Your task is to copy each line of the records that includes the string "agent".

----- Supplied entries -----

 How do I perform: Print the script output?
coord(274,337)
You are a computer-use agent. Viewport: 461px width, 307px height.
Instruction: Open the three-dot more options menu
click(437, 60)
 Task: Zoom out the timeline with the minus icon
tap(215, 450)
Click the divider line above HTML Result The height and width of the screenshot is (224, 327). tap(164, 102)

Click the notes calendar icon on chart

-----
----- Supplied entries -----

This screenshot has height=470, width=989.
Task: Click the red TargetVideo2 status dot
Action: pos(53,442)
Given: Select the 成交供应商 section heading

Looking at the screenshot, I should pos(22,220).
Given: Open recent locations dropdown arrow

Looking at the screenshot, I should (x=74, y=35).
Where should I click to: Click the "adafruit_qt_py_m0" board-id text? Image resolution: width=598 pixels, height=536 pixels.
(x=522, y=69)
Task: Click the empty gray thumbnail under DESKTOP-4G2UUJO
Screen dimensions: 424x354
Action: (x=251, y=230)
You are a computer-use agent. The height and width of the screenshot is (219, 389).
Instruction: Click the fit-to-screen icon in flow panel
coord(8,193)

-----
----- Supplied entries -----

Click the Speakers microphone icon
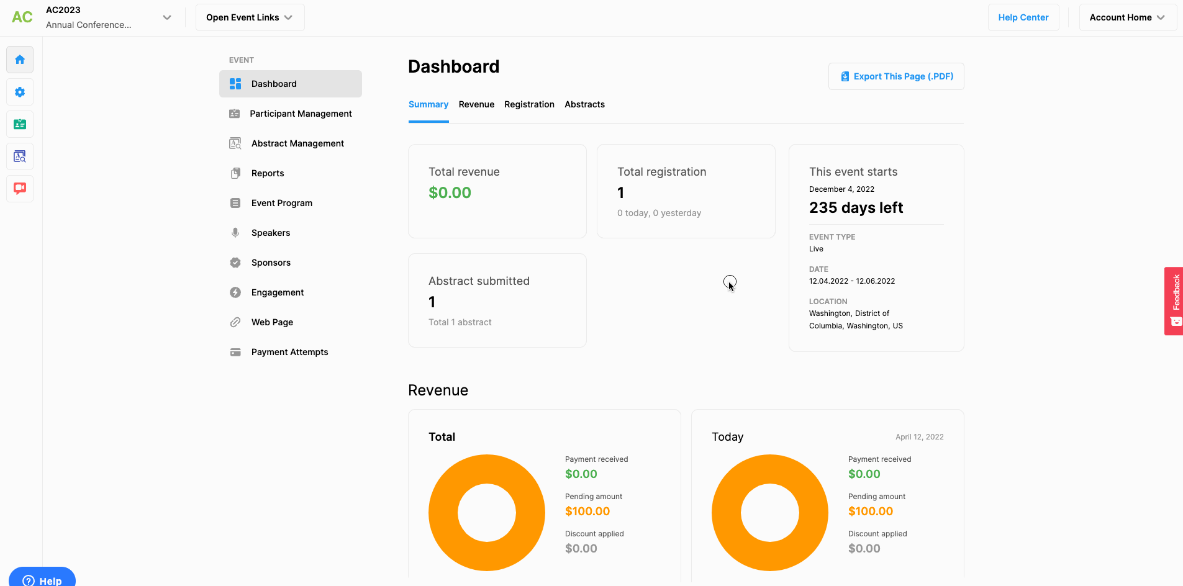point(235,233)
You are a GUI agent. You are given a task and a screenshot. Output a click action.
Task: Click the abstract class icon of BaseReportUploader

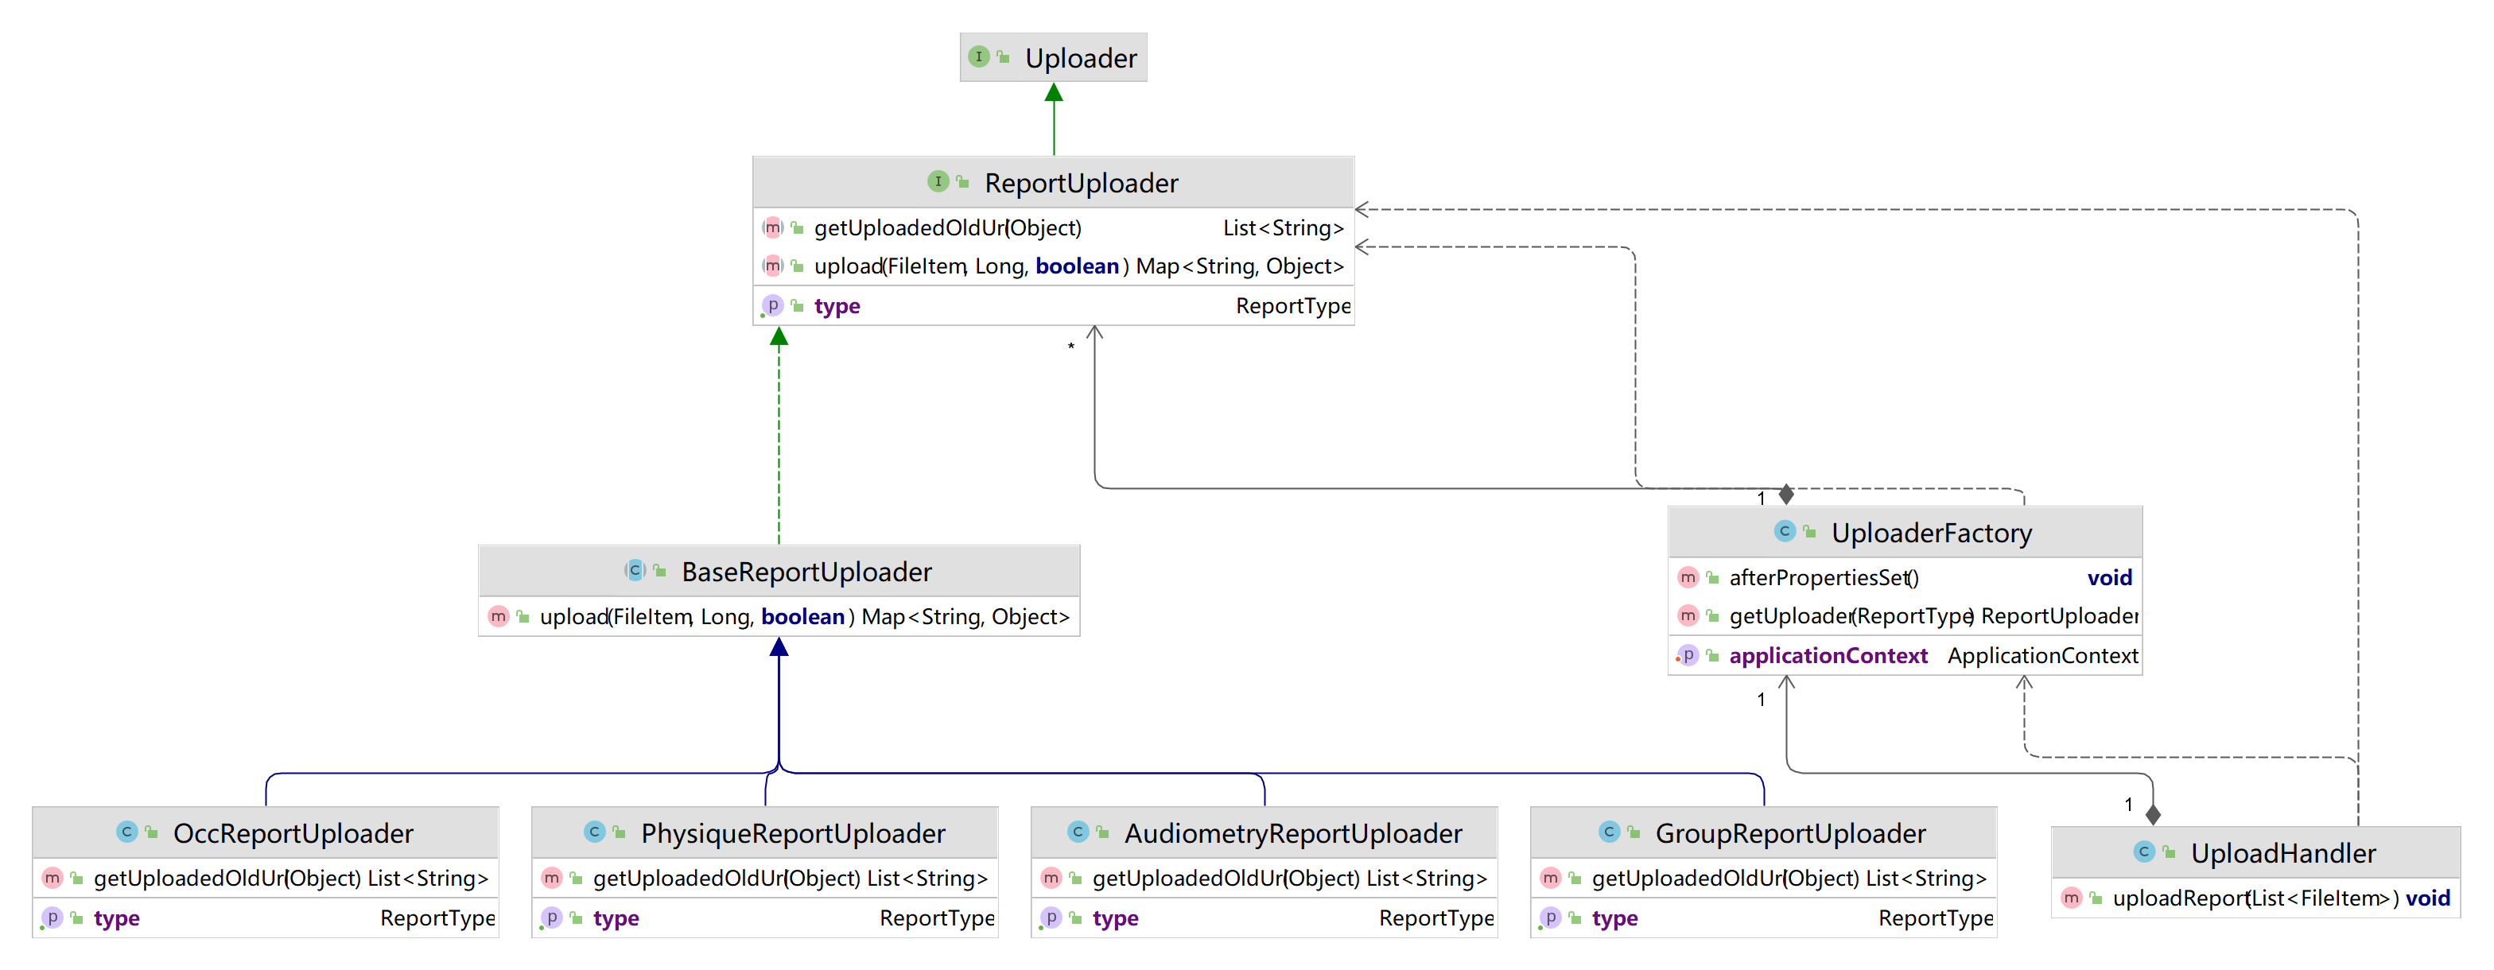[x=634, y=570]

-----

**Reply**
You are a computer-use agent. Viewport: 461px width, 307px height.
You are a computer-use agent. The height and width of the screenshot is (219, 389).
You are a GUI agent. You are given a task and a screenshot. Output a click action.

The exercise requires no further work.